▶ **WHAT TO PRODUCE**: Please keep pictures out of the copy, and print exactly the lines from the one containing "Task: Click the" through the end of the records.

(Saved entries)
+++++

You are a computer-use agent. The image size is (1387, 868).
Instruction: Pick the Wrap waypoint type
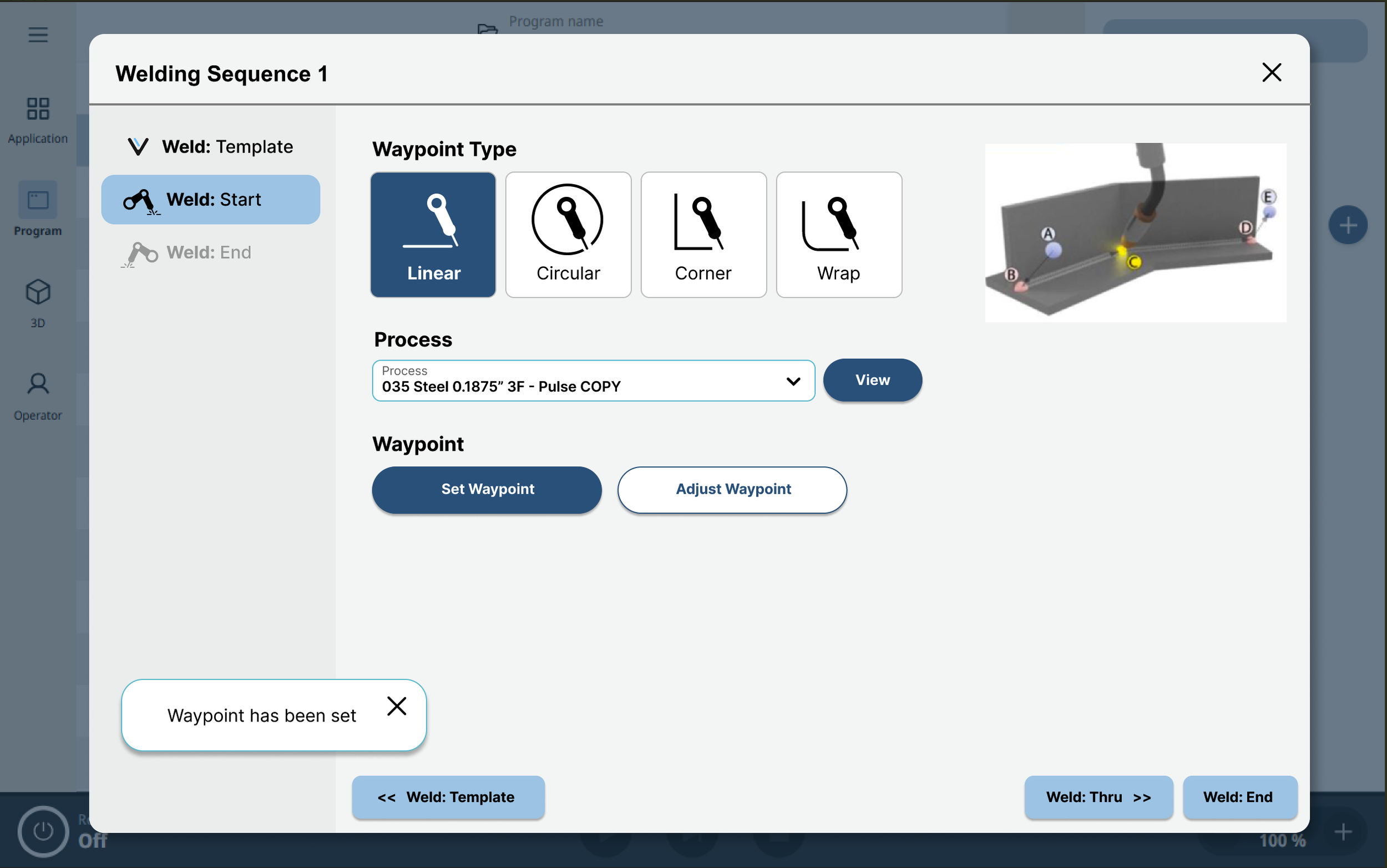tap(838, 234)
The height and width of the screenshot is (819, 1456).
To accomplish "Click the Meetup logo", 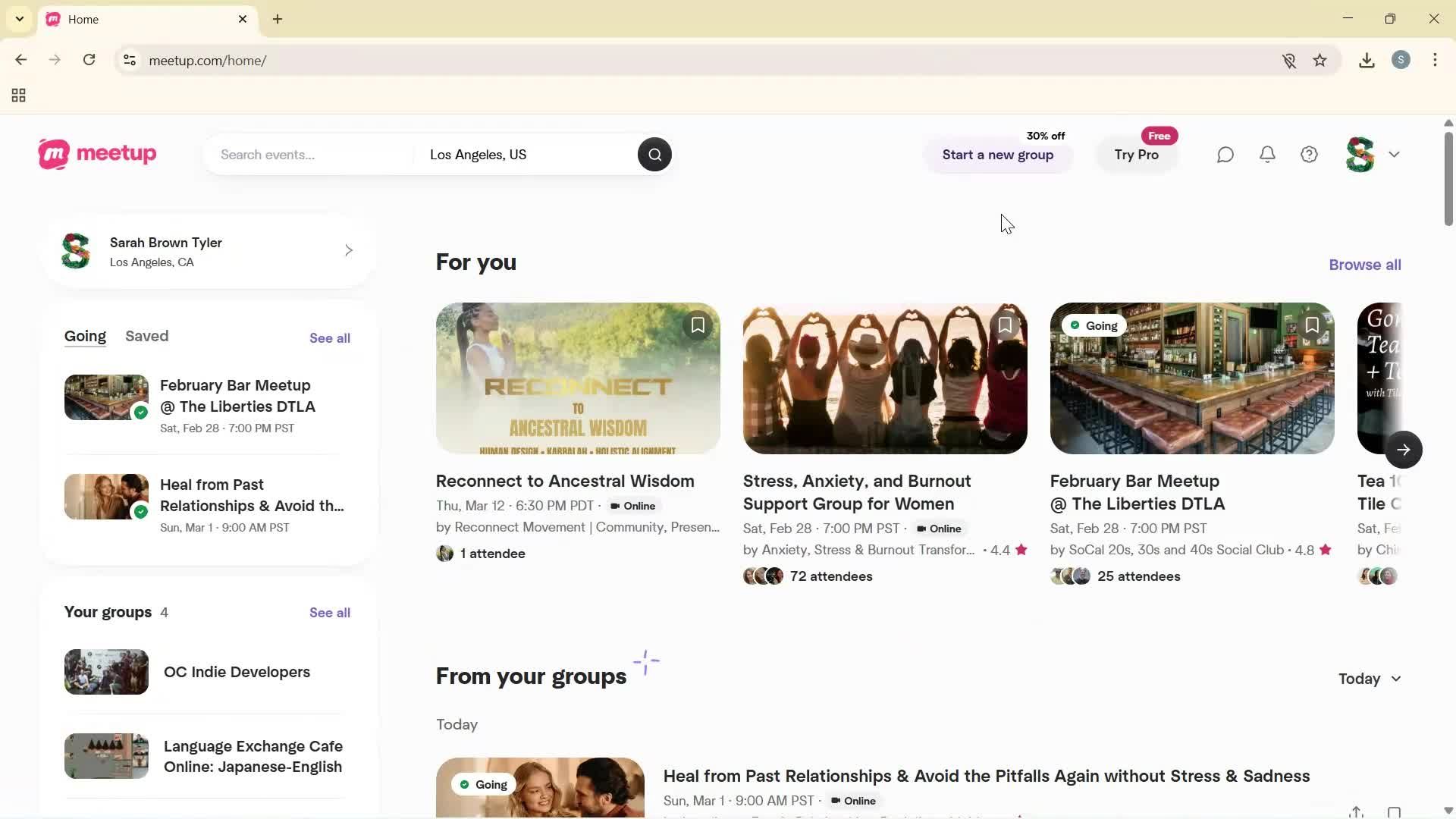I will (x=96, y=154).
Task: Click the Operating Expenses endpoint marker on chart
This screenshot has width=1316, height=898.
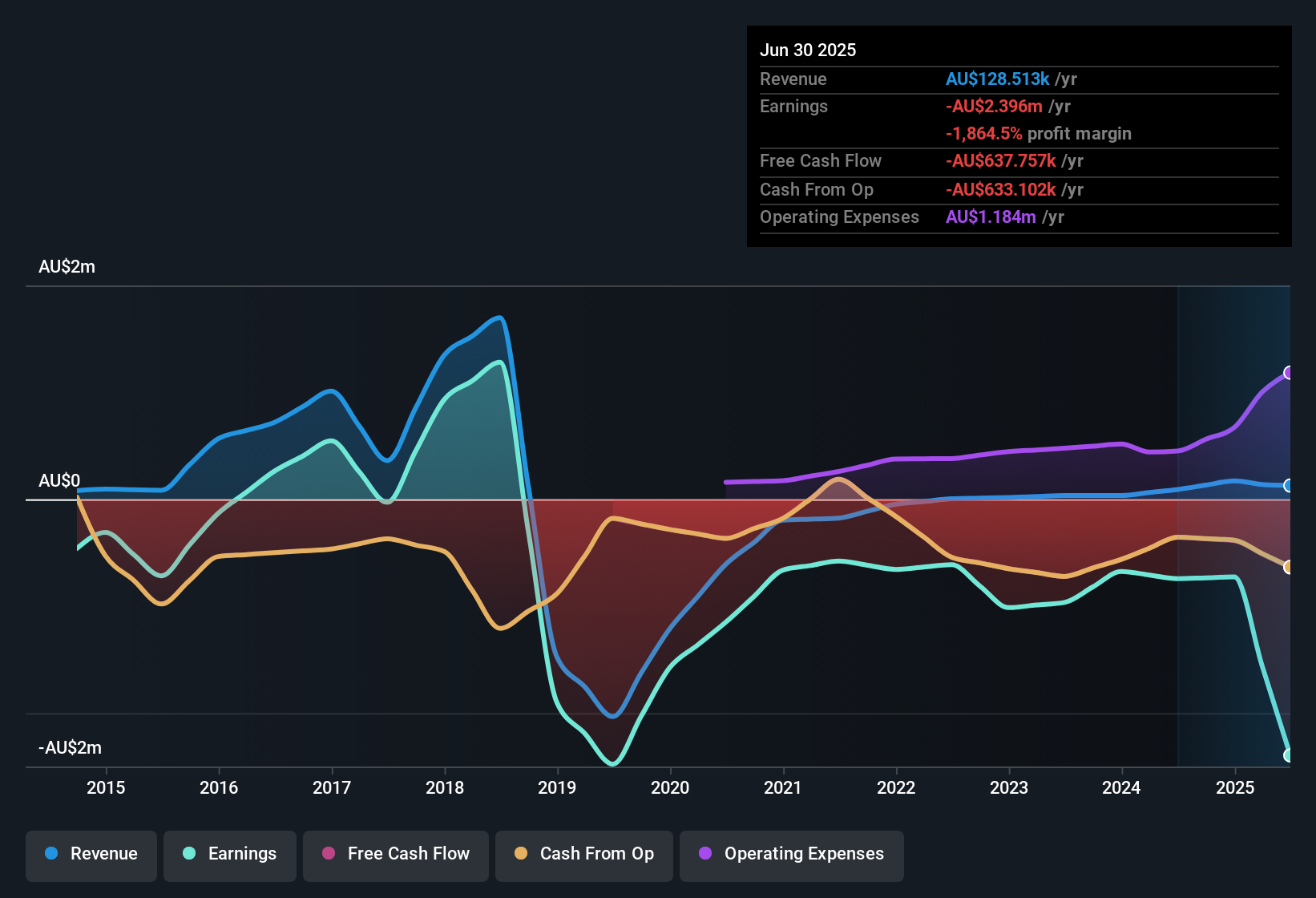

+++++

▶ **OUTPUT OF THE TASK**:
Task: Click the Operating Expenses endpoint marker on chart
This screenshot has width=1316, height=898.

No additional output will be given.